● **Exercise brief**
Check each line of the material below for "Serviço", then copy the ones that contain it.

● **Given data**
:::

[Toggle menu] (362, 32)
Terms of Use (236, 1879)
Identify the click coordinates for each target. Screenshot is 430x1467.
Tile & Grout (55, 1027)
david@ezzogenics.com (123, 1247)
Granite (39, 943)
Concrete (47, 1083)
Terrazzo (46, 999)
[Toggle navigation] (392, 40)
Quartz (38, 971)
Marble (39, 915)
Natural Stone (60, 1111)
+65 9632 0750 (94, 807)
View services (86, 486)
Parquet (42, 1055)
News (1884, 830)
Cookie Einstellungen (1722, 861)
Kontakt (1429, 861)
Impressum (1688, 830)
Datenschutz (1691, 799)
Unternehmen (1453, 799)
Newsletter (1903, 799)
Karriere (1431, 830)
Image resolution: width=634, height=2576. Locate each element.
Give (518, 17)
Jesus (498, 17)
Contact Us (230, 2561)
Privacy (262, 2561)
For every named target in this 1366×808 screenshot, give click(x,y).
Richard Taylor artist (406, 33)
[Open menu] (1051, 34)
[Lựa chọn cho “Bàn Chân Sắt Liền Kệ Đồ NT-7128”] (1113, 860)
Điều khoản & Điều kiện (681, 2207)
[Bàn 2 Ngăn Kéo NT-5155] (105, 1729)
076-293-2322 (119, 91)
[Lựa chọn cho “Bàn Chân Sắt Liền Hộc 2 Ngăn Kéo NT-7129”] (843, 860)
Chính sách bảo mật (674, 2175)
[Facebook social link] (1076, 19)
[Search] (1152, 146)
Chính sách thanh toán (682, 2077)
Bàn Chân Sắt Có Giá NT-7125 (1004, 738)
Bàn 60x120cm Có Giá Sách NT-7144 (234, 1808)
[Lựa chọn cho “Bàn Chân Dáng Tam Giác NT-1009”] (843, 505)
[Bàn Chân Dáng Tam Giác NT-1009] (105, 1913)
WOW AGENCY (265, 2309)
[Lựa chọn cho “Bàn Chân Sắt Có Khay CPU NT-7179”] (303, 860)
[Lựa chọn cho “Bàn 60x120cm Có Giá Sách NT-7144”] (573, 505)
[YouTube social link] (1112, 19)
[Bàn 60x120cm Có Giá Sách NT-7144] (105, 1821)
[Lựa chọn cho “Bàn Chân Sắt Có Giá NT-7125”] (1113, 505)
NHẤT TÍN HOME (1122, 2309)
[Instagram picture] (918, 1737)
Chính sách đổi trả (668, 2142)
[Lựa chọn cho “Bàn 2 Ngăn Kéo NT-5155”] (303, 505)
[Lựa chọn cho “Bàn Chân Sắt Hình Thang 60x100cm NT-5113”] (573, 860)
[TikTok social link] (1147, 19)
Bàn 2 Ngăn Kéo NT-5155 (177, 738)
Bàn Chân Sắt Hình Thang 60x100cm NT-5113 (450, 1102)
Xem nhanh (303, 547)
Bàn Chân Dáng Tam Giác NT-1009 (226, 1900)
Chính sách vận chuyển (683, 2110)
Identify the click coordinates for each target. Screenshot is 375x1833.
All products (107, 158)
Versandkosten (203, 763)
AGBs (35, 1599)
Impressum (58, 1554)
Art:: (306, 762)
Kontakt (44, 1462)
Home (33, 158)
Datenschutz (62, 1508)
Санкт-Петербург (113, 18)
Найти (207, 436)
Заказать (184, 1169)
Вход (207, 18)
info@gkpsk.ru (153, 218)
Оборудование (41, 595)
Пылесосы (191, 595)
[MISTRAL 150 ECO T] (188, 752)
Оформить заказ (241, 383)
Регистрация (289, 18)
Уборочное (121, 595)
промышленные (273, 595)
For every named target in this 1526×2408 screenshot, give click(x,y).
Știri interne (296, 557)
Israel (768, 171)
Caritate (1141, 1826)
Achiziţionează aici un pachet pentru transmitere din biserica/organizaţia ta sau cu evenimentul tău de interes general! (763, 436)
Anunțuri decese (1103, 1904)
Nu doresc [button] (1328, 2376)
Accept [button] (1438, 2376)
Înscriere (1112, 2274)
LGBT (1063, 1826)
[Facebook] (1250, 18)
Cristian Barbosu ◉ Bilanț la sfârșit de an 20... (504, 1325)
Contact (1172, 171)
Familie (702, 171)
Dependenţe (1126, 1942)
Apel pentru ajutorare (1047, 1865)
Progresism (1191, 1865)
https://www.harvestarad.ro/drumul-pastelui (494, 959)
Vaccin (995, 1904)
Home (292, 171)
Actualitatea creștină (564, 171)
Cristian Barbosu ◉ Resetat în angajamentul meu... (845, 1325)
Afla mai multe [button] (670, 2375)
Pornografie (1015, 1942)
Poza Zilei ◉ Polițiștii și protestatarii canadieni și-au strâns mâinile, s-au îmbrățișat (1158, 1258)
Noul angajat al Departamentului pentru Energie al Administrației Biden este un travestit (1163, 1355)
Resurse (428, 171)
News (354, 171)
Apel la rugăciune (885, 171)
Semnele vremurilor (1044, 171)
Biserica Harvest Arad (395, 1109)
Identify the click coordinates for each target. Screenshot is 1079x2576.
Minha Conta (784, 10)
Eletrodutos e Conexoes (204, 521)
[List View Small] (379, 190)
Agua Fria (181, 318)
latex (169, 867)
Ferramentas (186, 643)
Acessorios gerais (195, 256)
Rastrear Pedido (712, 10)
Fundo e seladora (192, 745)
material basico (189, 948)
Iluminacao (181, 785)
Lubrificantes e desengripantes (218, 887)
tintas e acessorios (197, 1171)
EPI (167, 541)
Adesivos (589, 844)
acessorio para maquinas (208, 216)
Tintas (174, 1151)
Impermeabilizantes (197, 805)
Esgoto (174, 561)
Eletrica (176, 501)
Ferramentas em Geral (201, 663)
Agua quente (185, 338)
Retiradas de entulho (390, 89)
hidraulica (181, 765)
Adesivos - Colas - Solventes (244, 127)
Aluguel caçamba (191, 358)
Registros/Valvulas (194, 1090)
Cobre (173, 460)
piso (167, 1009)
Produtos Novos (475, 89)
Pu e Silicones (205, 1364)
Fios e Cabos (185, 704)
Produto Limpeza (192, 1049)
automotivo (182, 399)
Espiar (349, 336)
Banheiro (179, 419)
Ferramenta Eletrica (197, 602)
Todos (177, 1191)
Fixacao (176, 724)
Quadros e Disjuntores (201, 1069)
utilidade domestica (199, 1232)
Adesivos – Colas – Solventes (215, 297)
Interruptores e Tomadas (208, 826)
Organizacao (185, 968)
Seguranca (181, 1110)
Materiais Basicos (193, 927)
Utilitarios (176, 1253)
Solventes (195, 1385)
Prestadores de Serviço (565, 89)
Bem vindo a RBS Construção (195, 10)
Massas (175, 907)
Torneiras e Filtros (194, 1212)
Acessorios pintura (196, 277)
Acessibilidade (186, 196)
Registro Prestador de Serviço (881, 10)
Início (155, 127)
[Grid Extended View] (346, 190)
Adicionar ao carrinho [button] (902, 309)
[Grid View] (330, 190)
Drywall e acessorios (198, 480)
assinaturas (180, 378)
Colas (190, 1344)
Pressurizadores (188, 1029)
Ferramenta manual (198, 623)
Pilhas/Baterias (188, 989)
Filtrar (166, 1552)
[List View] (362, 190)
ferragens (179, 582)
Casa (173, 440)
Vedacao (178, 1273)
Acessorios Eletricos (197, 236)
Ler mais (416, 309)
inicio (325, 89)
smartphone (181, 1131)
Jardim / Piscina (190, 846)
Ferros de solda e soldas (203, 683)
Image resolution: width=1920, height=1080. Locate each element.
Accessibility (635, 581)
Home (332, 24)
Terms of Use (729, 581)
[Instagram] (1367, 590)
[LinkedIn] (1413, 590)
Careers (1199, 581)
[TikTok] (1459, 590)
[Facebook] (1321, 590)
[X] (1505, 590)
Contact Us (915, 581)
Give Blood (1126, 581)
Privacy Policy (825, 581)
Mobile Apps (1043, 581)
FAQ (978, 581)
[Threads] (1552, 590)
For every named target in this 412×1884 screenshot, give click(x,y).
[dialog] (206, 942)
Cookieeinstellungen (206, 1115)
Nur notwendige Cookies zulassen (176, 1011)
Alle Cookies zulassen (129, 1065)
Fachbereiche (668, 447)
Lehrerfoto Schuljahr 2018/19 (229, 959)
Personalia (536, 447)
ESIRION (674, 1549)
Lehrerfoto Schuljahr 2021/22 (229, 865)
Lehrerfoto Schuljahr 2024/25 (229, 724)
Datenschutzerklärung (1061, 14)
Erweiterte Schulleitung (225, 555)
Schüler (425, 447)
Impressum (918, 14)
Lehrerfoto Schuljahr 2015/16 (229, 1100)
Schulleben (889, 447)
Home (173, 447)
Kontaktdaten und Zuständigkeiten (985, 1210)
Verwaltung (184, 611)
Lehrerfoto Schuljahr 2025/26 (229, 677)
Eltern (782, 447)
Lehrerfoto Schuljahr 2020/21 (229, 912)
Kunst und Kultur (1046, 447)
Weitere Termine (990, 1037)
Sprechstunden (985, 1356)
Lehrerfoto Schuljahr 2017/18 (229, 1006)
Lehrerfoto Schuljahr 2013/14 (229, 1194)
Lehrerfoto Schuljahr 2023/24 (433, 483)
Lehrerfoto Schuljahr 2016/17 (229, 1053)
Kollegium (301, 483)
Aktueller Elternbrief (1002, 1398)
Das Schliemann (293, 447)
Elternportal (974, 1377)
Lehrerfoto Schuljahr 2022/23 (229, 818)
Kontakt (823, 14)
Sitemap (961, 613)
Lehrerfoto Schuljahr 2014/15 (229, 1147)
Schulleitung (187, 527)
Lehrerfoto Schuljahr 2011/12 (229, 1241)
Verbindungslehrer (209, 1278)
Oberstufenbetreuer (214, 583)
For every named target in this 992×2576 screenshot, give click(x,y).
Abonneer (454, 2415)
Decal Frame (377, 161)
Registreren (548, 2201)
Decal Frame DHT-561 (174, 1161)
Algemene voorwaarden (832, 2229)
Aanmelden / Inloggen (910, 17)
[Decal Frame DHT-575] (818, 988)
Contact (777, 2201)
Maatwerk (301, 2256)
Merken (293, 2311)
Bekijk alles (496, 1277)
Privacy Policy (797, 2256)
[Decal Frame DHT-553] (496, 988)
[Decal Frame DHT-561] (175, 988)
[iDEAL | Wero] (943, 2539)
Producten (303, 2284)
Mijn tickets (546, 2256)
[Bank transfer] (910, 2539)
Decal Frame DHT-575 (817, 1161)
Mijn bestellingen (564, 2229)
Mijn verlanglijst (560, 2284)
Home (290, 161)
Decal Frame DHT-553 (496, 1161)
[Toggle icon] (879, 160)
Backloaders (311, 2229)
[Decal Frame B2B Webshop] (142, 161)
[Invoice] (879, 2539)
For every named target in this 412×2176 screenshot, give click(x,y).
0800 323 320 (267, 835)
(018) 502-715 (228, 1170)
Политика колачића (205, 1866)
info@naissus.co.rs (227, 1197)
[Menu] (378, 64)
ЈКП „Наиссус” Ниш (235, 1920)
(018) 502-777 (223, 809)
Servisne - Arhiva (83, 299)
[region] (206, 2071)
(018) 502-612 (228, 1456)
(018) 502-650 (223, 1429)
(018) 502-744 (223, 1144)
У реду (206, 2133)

:::

● **Response**
Prestadores de Serviço (565, 89)
Registro Prestador de Serviço (881, 10)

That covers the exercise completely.